**Exercise requirements**
The response should reproduce exactly the lines from the top of the listing below through the one that contains "The image size is (905, 566).", and nothing else; pictures do not belong in it.

**Provided records**
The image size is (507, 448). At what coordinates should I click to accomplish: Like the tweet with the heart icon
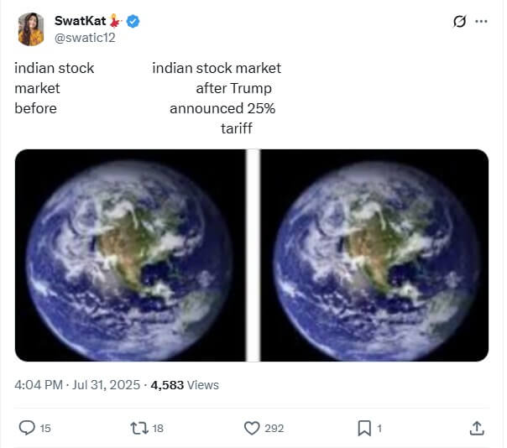(251, 428)
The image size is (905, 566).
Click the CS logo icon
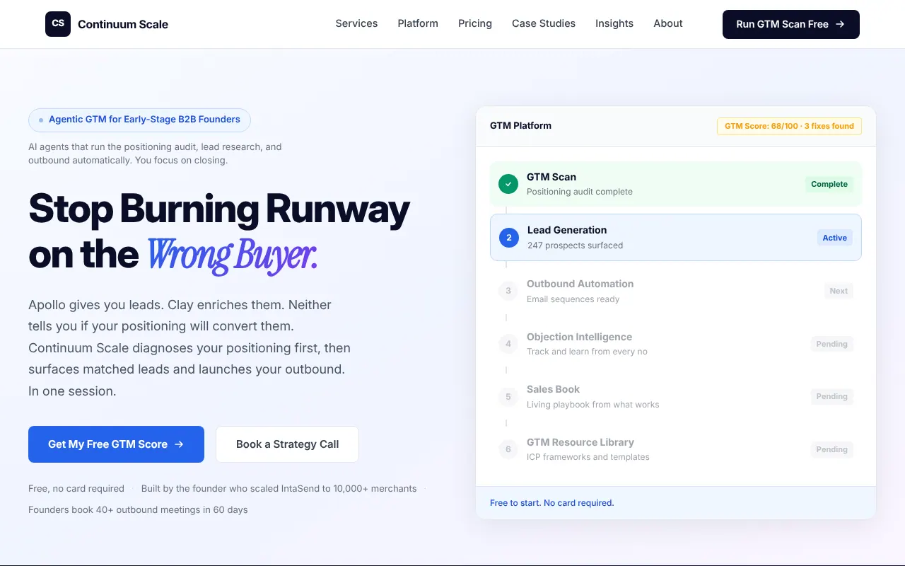[x=58, y=24]
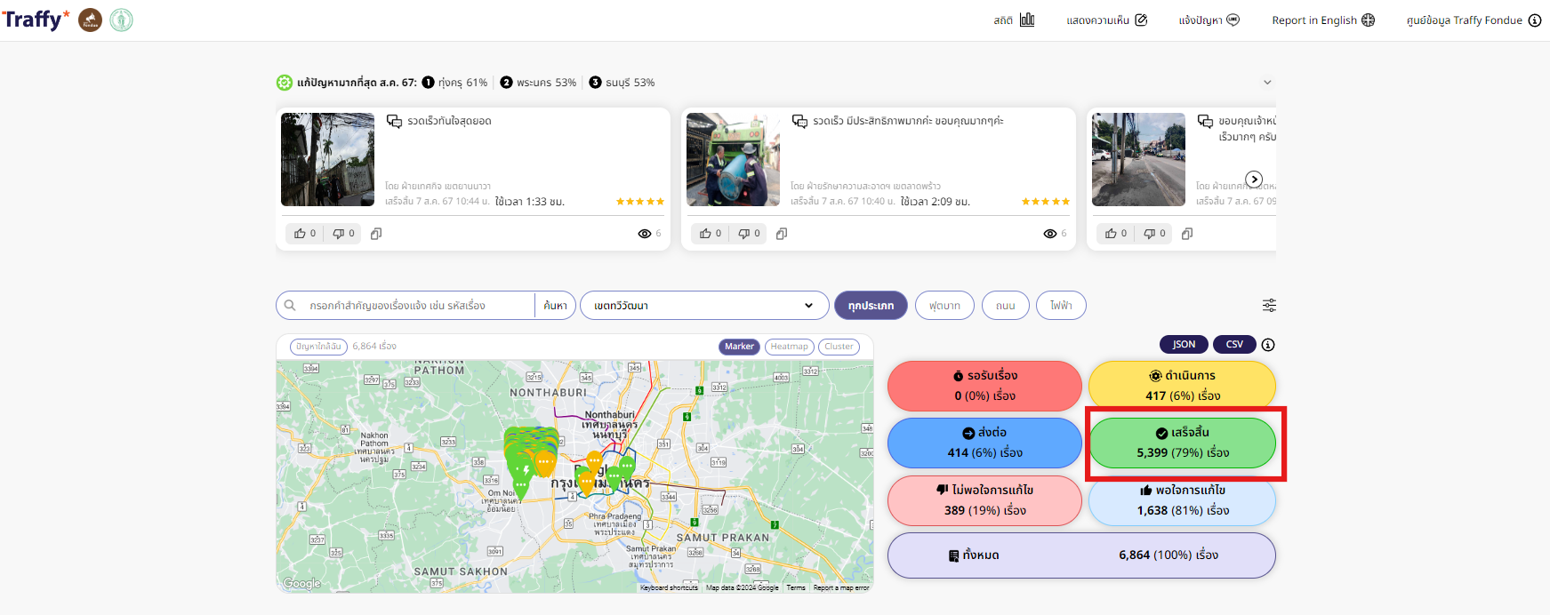The width and height of the screenshot is (1550, 615).
Task: Click next arrow on feedback carousel
Action: click(1254, 180)
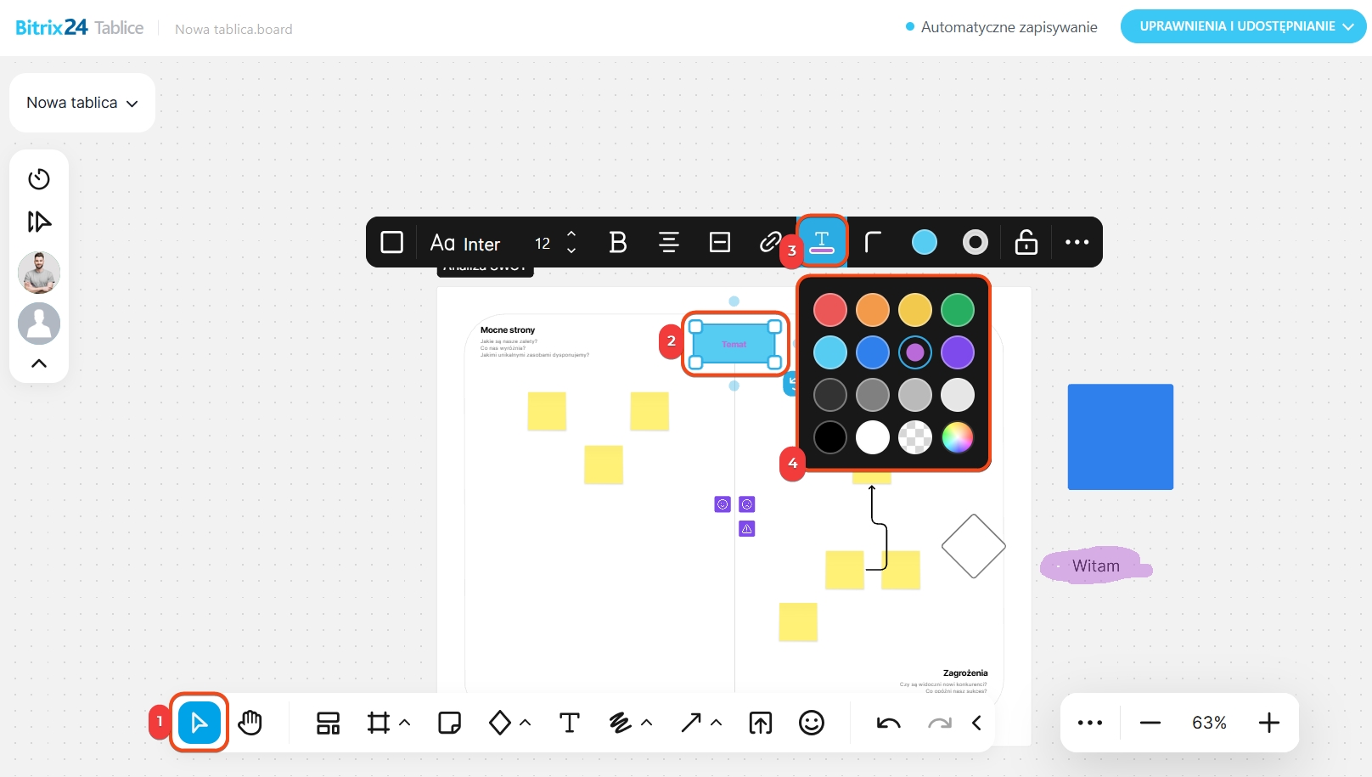1372x777 pixels.
Task: Select the sticky note tool
Action: [x=449, y=723]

**Response to this task**
The image size is (507, 448). At what coordinates should I click to accomplish: Like the tweet with the heart icon
(251, 428)
The image size is (905, 566).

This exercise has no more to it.